The Right Way to Lose a War
America in an Age of Unwinnable Conflicts
-
- $13.99
-
- $13.99
Publisher Description
Why has America stopped winning wars?
For nearly a century, up until the end of World War II in 1945, America enjoyed a Golden Age of decisive military triumphs. And then suddenly, we stopped winning wars. The decades since have been a Dark Age of failures and stalemates-in Korea, Vietnam, Iraq, and Afghanistan-exposing our inability to change course after battlefield setbacks.
In this provocative book, award-winning scholar Dominic Tierney reveals how the United States has struggled to adapt to the new era of intractable guerrilla conflicts. As a result, most major American wars have turned into military fiascos. And when battlefield disaster strikes, Washington is unable to disengage from the quagmire, with grave consequences for thousands of U.S. troops and our allies.

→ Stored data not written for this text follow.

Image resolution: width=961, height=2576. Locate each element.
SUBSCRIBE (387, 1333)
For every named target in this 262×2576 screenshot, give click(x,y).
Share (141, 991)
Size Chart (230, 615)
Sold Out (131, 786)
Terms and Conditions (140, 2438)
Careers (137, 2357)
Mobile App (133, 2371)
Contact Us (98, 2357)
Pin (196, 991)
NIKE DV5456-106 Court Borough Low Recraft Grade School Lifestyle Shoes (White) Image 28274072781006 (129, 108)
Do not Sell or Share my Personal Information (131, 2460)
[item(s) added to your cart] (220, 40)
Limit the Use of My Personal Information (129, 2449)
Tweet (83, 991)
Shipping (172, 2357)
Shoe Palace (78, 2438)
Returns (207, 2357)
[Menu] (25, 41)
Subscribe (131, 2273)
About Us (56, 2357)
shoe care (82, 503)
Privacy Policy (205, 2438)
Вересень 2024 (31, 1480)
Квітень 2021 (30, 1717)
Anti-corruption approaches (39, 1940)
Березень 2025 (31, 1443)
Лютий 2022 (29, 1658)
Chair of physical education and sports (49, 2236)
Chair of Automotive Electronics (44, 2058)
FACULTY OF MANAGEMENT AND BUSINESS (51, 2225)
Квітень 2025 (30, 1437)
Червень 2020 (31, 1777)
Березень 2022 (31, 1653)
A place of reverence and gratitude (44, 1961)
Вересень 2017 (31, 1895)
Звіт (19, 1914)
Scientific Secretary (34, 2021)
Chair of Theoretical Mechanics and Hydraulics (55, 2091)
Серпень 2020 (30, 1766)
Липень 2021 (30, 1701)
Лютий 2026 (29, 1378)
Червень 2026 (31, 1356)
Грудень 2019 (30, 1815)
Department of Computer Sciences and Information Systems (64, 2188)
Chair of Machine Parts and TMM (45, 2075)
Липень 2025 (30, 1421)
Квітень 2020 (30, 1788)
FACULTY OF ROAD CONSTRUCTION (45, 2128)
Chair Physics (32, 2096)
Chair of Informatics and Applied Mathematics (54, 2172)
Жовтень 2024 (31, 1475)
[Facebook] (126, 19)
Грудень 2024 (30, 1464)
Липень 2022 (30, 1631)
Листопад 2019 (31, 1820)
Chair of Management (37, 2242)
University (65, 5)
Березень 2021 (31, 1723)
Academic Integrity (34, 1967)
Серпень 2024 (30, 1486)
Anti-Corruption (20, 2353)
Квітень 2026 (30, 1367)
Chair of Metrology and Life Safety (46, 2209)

But there is a better way. Drawing on interviews with dozens of top generals and policymakers, Tierney shows how we can use three key steps-surge, talk, and leave-to stem the tide of losses and withdraw from unsuccessful campaigns without compromising our core values and interests.
Weaving together compelling stories of military catastrophe and heroism, this is an unprecedented, timely, and essential guidebook for our new era of unwinnable conflicts. The Right Way to Lose a War illuminates not only how Washington can handle the toughest crisis of all-battlefield failure-but also how America can once again return to the path of victory.
PUBLISHERS WEEKLY
According to Tierney (How We Fight), Swarthmore College professor and senior fellow at the Foreign Policy Research Institute, underlying America's inability to fight modern wars is a quintessentially American hubris that does not accept failure as an option, refusing to either plan for or study it. "Military fiascos don't repeat themselves, but they do rhyme," he writes, and American planners must learn from the past and realize that today's wars will not be decisively won. Over the past 50 years, he explains, the "golden age" of interstate wars has passed and the world has entered an age of civil and guerilla warfare to which America has been slow to adapt. As a result, the U.S. has become embroiled in unwinnable wars such as those in Korea, Vietnam, Iraq, and Afghanistan that cost unnecessary lives and money. In order to avoid a quagmire, exits from these conflicts must be planned much as a chess master plans an endgame. Tierney proposes a strategy centered on the tactic of "surge, talk, and leave," which requires a seismic shift in understanding the metrics of waging war. Though Tierney's sensible and clearsighted recommendations come from careful study, American military intractability and the dominance of the military-industrial complex may make his idealic notions difficult to implement.